## Start

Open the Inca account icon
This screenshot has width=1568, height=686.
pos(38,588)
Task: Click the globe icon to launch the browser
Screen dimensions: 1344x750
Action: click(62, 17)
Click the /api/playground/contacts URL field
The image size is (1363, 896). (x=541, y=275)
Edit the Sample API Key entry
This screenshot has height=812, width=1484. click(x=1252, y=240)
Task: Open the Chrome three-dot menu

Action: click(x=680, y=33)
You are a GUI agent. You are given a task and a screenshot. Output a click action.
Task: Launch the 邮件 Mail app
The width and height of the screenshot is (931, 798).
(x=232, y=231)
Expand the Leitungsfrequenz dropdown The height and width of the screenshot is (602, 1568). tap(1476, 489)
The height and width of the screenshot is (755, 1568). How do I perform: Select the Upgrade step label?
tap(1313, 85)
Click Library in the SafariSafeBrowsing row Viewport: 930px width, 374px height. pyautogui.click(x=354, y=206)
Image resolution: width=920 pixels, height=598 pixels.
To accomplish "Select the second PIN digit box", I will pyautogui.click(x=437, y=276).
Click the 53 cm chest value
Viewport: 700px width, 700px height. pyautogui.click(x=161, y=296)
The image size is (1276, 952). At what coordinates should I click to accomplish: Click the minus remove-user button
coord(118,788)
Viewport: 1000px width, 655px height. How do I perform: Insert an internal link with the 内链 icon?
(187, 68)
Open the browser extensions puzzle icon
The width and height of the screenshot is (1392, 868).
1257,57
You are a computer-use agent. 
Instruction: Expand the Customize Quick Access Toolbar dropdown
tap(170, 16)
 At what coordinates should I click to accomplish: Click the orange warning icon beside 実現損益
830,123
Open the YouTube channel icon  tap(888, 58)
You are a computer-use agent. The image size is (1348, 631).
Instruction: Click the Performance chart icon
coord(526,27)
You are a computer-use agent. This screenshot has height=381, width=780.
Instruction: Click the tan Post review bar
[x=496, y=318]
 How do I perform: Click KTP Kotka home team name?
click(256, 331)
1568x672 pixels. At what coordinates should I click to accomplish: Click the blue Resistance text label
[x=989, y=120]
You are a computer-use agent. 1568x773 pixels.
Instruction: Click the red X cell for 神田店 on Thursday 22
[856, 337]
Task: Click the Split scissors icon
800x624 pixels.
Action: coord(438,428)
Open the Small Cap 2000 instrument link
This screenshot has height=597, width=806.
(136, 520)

## End

**Objective:**
Rewrite the part of the material that opens with the line containing "Task: Click the globe" and closes with the line containing "This screenshot has height=812, width=1484." as a Markdown table with the columns No. and Text. Number each line in order and leave out any blank lines.

**Exercise solution:**
| No. | Text |
|---|---|
| 1 | Task: Click the globe icon to launch the browser |
| 2 | Screen dimensions: 1344x750 |
| 3 | Action: click(62, 17) |
| 4 | Click the /api/playground/contacts URL field |
| 5 | The image size is (1363, 896). (x=541, y=275) |
| 6 | Edit the Sample API Key entry |
| 7 | This screenshot has height=812, width=1484. click(x=1252, y=240) |